- The Washington Times - Sunday, May 27, 2007

FREDERICKSBURG, Va. (AP) — Spotsylvania County officials want the upcoming 150th anniversary of the Civil War to include a prominent role for central Virginia, where some of the most intense battles took place.

The county’s Board of Supervisors voted earlier this month to create a planning group, making Spotsylvania the first locality in the state to form such a committee for the national commemoration from 2011 to 2015.

“It’s not too early at all to start getting things ready,” said Russ Smith, superintendent of Fredericksburg and Spotsylvania National Military Park, who is leading the National Park Service’s efforts in the region to mark the event.

Virginia has 12 national parks with Civil War themes, Mr. Smith said. In the Fredericksburg area, the Wilderness, Chancellorsville, Fredericksburg and Spotsylvania Courthouse battlefields occupy more than 8,000 acres and get more than 200,000 visitors each year.

Putting the 150th anniversary into a broader perspective is a major goal, Mr. Smith said.

“What we’re trying to do, first of all, is redefine what a Civil War site is,” he said. “It’s not just strategy and tactics. We’re using the motto: ‘The Civil War is not just battles anymore.’ ”

More than 70 sites nationwide have Civil War themes. Even locales such as the Martin Van Buren National Historical Site in New York could be included because of the eighth U.S. president’s stand on anti-slavery politics.

Some of the overall themes would include causes of the war, the military experience, ethnicity, race, industry and economics, the role of women and civilians, the ordeal of the border states, Reconstruction and reconciliation.

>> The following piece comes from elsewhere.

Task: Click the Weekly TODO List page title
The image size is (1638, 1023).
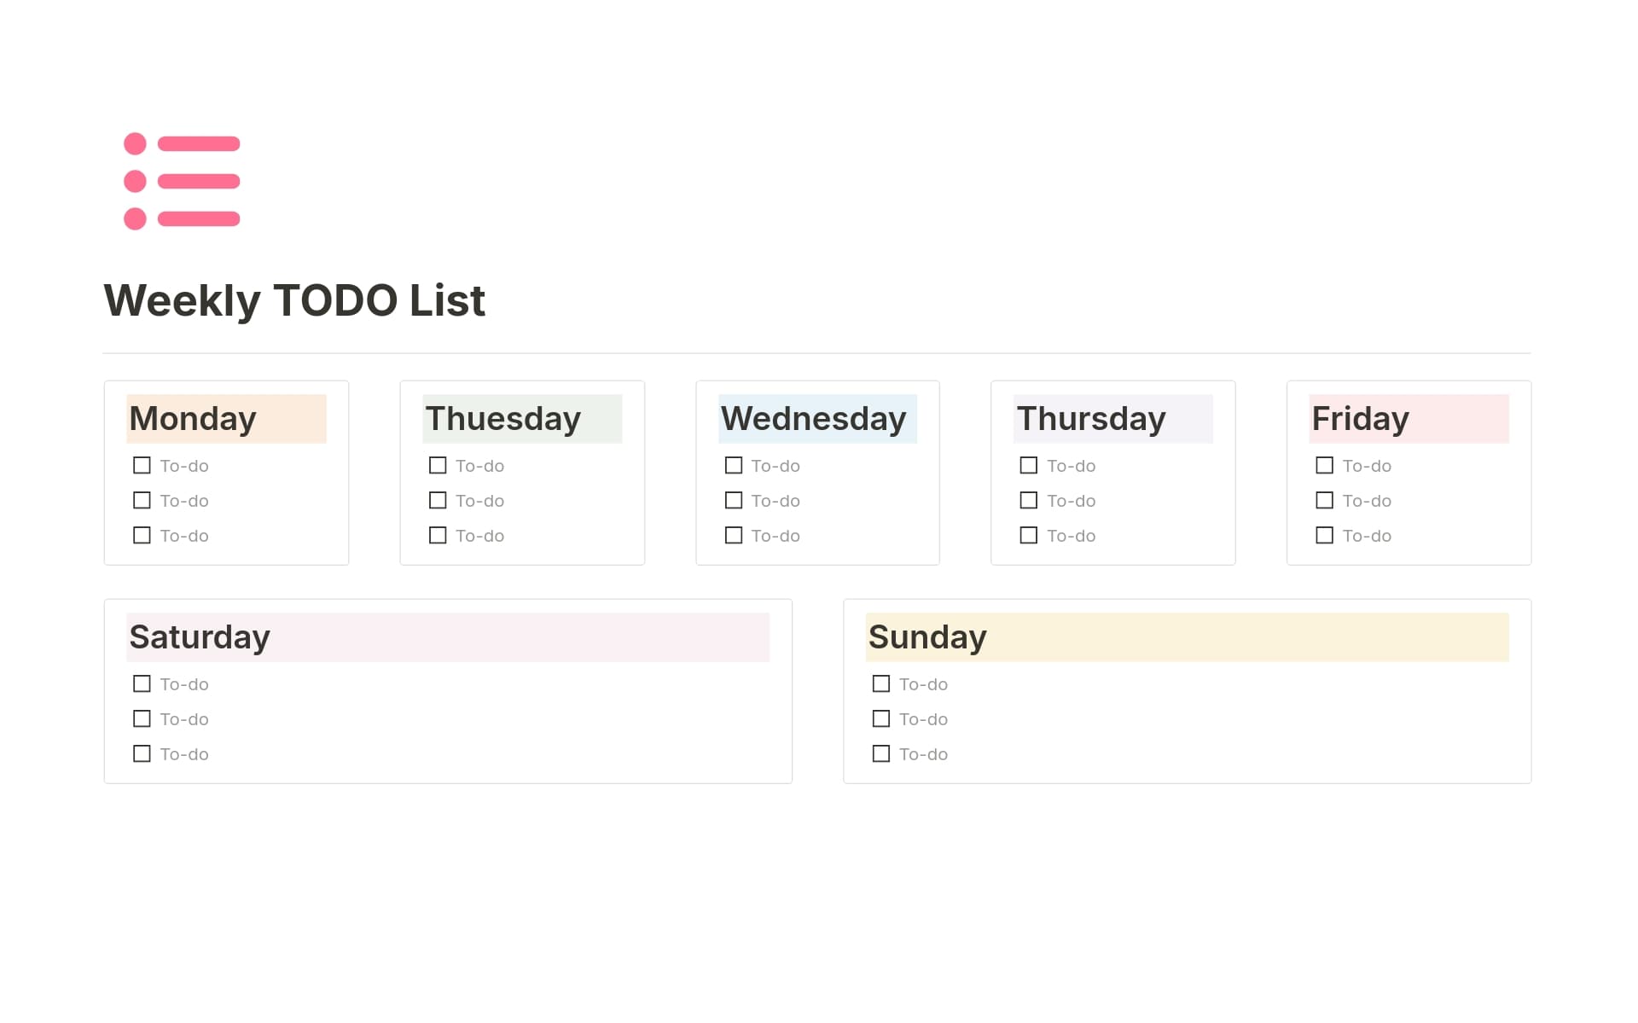Action: 294,300
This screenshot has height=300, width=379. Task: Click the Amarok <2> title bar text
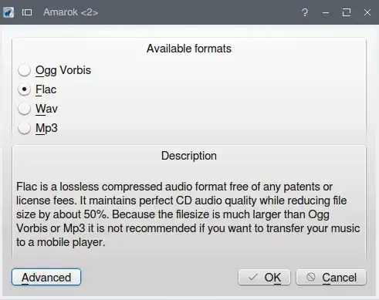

Legislation is pending in Congress to establish a national sesquicentennial commission, which would include funding for related projects.

Virginia last year formed a Sesquicentennial of the American Civil War Commission, headed by state House Speaker William J. Howell, Stafford Republican, and state Senate Finance Committee Chairman John H. Chichester, Northumberland Republican.

The Civil War Preservation Trust group also is involved.

With the relentless pace of development in central Virginia, “there are only a couple years left to do any meaningful preservation work,” said group spokesman Jim Campi. “You can safely say that anything not done [before the 150th anniversary] is not likely to be done.”

With the help of partners such as the Central Virginia Battlefields Trust, group members last year purchased Slaughter Pen Farm, a crucial part of the southern end of the 1862 Battle of Fredericksburg. As a result, Spotsylvania, Fredericksburg and other localities could generate more tourism dollars, Mr. Campi said.

“If it’s anything like the centennial [in 1961], there will be a big surge of interest in the Civil War — people researching their ancestors and wanting to visit places where they fought or lived,” he said.

Mr. Campi said he is not surprised that Spotsylvania has taken an early interest.

“There’s been a lot of growth and it’s a great tourism location on [Interstate] 95,” he said. “It doesn’t get much better than that.”